Scenes From A Whistler junket

My boss sent me to Canada, and all I got was this lousy hangover.

When we finally reached the top of the gondola at Whistler Mountain, two men wearing fake mustaches and lederhosen greeted us with what I took for Bavarian accordion music. My glass of warm mulled wine (served during the lift's brief pause at a midway station some 15 minutes earlier) needed a refill. Because the subject of my assignment—the Men's World Cup downhill races—had been canceled due to inclement weather, I decided to make the most of my weekend.

So there I was, along with several dozen VIPs (including Whistler's top supplier of fleece jackets), at a mountaintop cocktail party celebrating Whistler's new Roundhouse lodge. The Roundhouse is a gargantuan lunch spot whose proportions echo the staggering acreage of skiable terrain outside its doors, as well as the saccharin charm of the Whistler Village aesthetic. The Village, located roughly 5,000 vertical feet below the Roundhouse, is so artificial that its Starbucks, Gap, and Eddie Bauer outlets seem refreshingly organic.

Down below, it's spring break in December. I assume it's like this every Friday night: A waitress at the Longhorn Saloon, wearing crisscrossed belts of shot glasses on her chest like rounds of ammunition, poured tequila while one of her colleagues fended off a bald man who had just pinched her butt. A more civilized scene of Scotch drinkers and cigar smokers was found at the Savage Beagle Bar just down the Village's pedestrian causeway. My companion and I moseyed over to Max Fish, another bar, to dance with a slightly more "alternative" set. (The bouncer wore sunglasses!)

Apr鳭ski atmosphere aside, the slopes here are unmatchable. Between Whistler Mountain and its neighbor, Blackcomb, there's 7,000 acres of ski area, three enclosed gondolas, 13 high-speed lifts, more than 200 marked trails, 12 bowls, and three glaciers. There's heli-skiing nearby and services to hire a snowmobile guide who can whisk you to the top of untracked backcountry terrain.

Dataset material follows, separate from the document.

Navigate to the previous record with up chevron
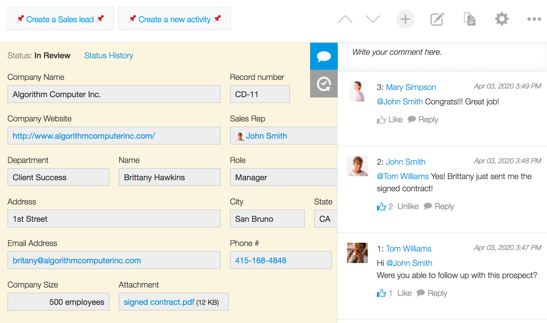 click(x=345, y=19)
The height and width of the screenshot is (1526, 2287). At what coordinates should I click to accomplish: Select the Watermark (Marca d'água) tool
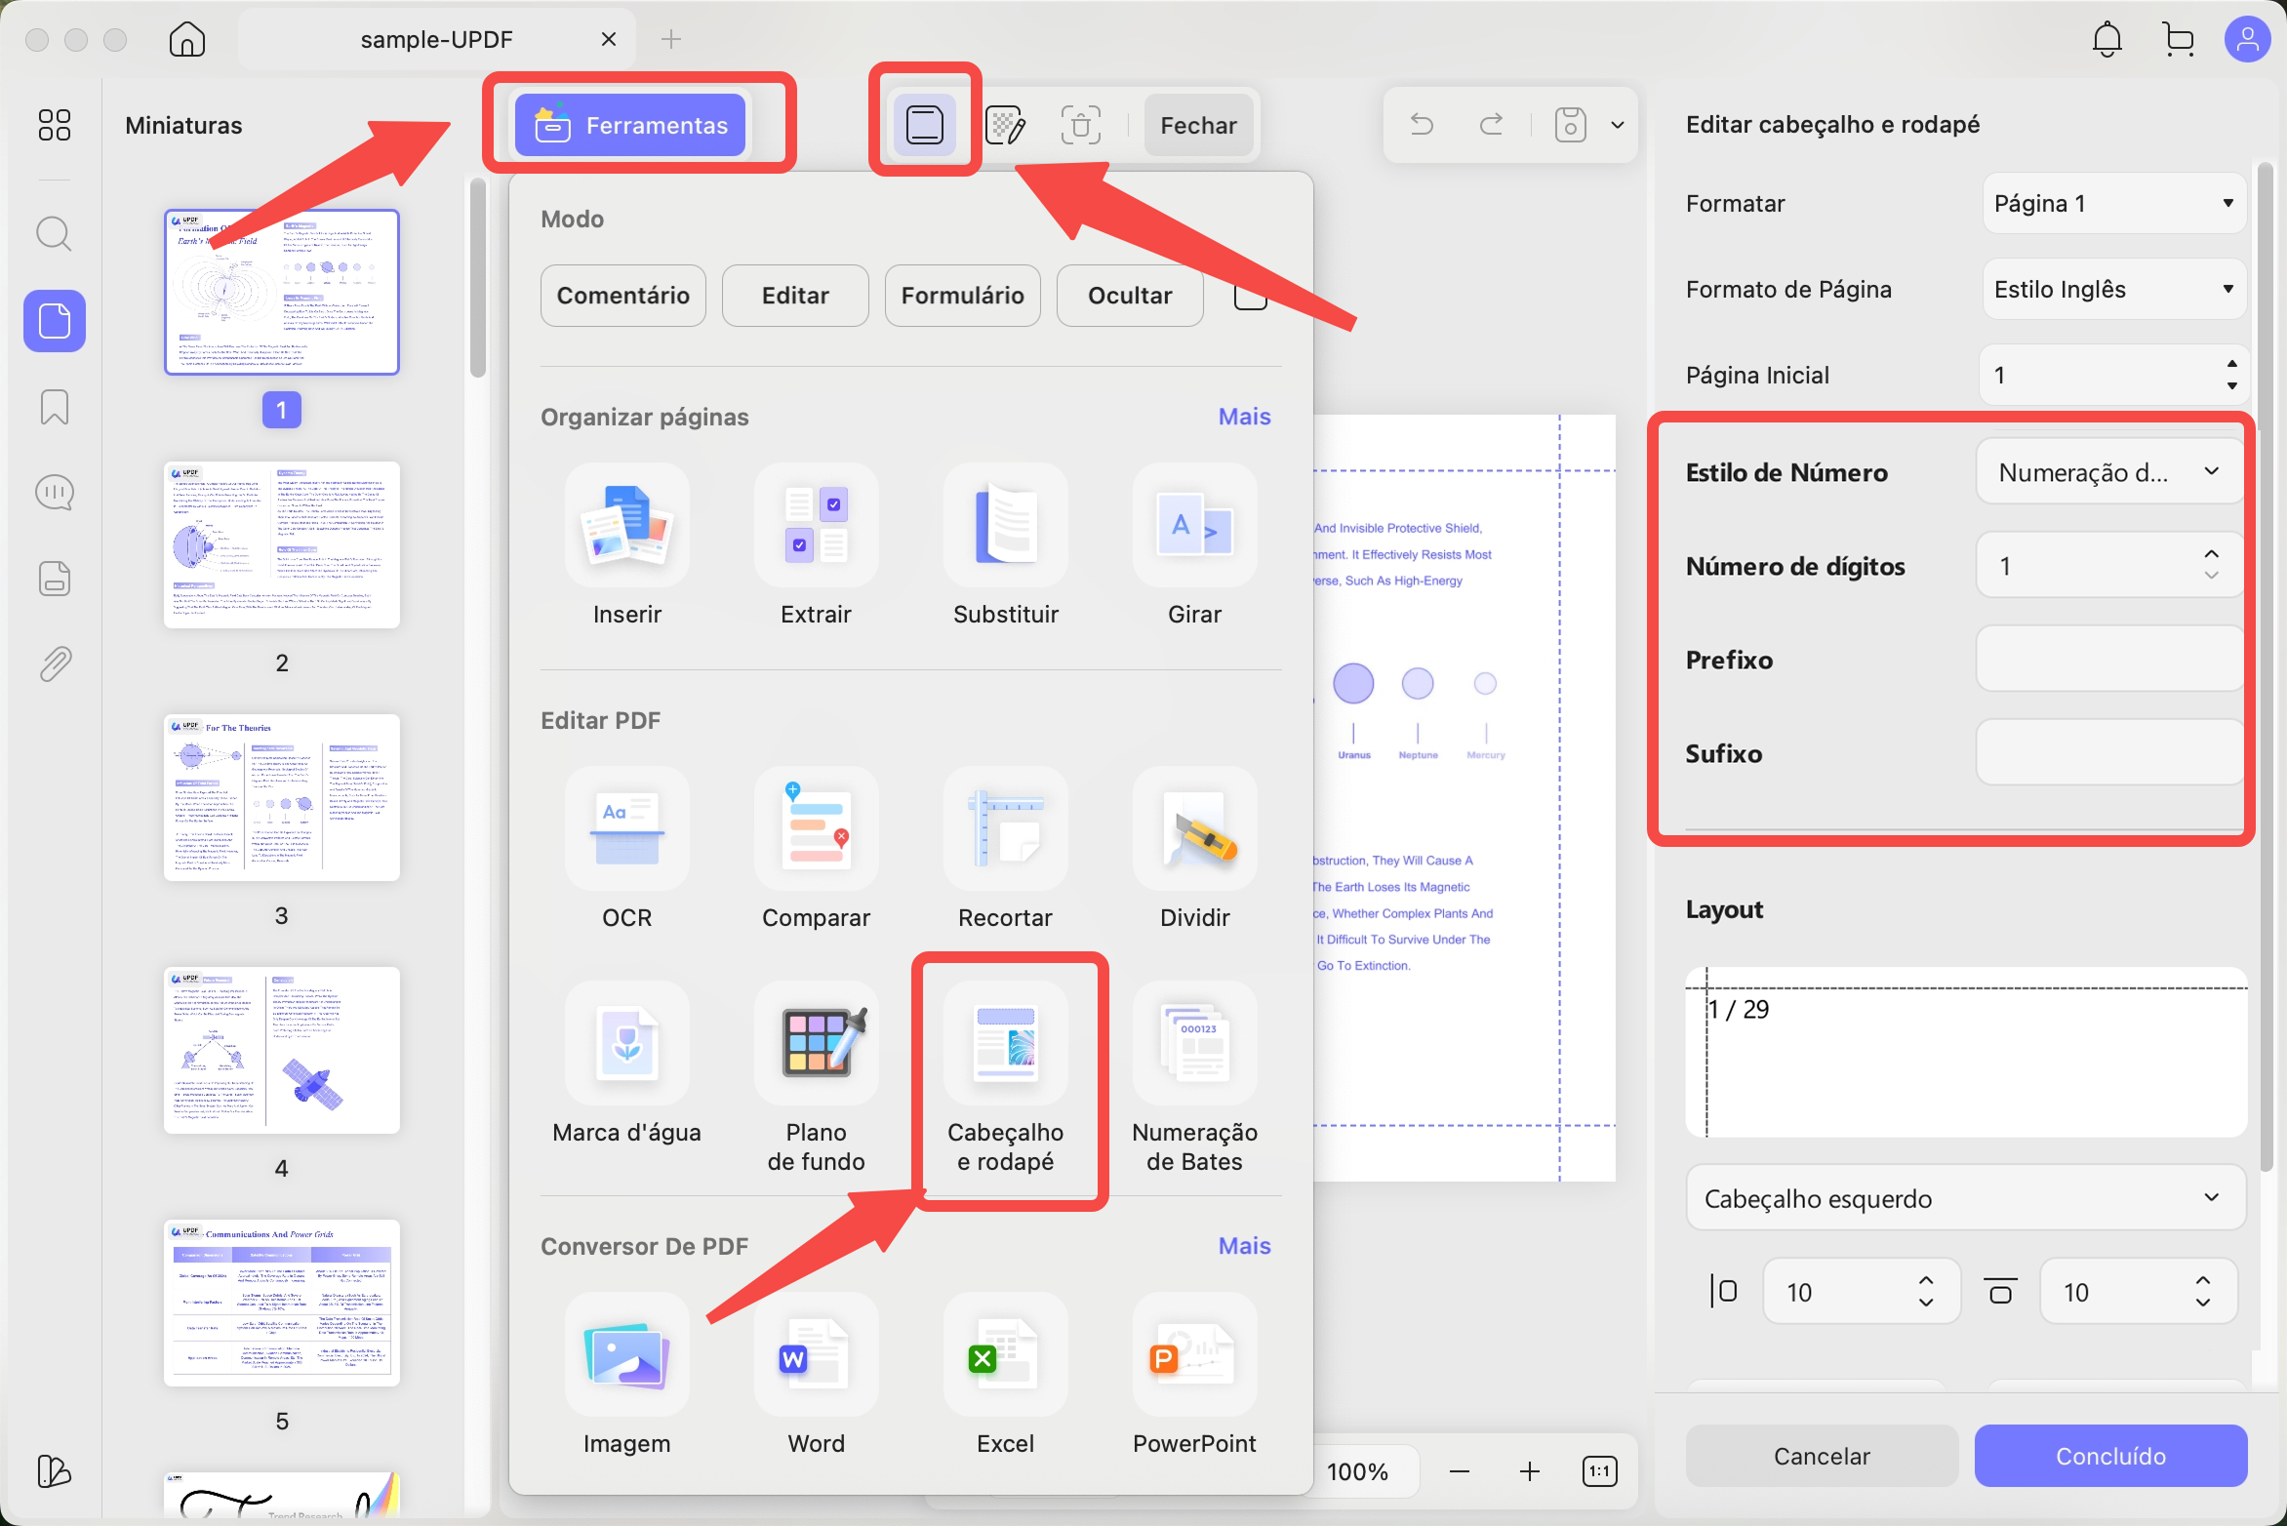point(626,1045)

The only problem is the weather. Not the snow—the snow's almost always plentiful. The area is prone to fog.

Whistler's new high-speed quad to the mountain's peak replaces a rickety, slow-moving triple chair; skiers and snowboarders are zoomed to Whistler's great mogul-pocked bowl and some of the best runs in the world (see the Cirque, Steffan's Chute, and Frog Hollow). Unfortunately on this weekend, thanks to low clouds, the lift was nowhere in sight. (We enjoyed more moderate terrain serviced by the Harmony chairlift on the northern, clearer side of Whistler.) The downhill and super-G races, meant to kick off this season's World Cup circuit, were canceled because it was almost impossible to see past your ski tips once out of the starting gate. This is the third year in a row that Whistler has had to cancel the event, putting in serious jeopardy the area's recently announced bid to host the 2010 Winter Olympics.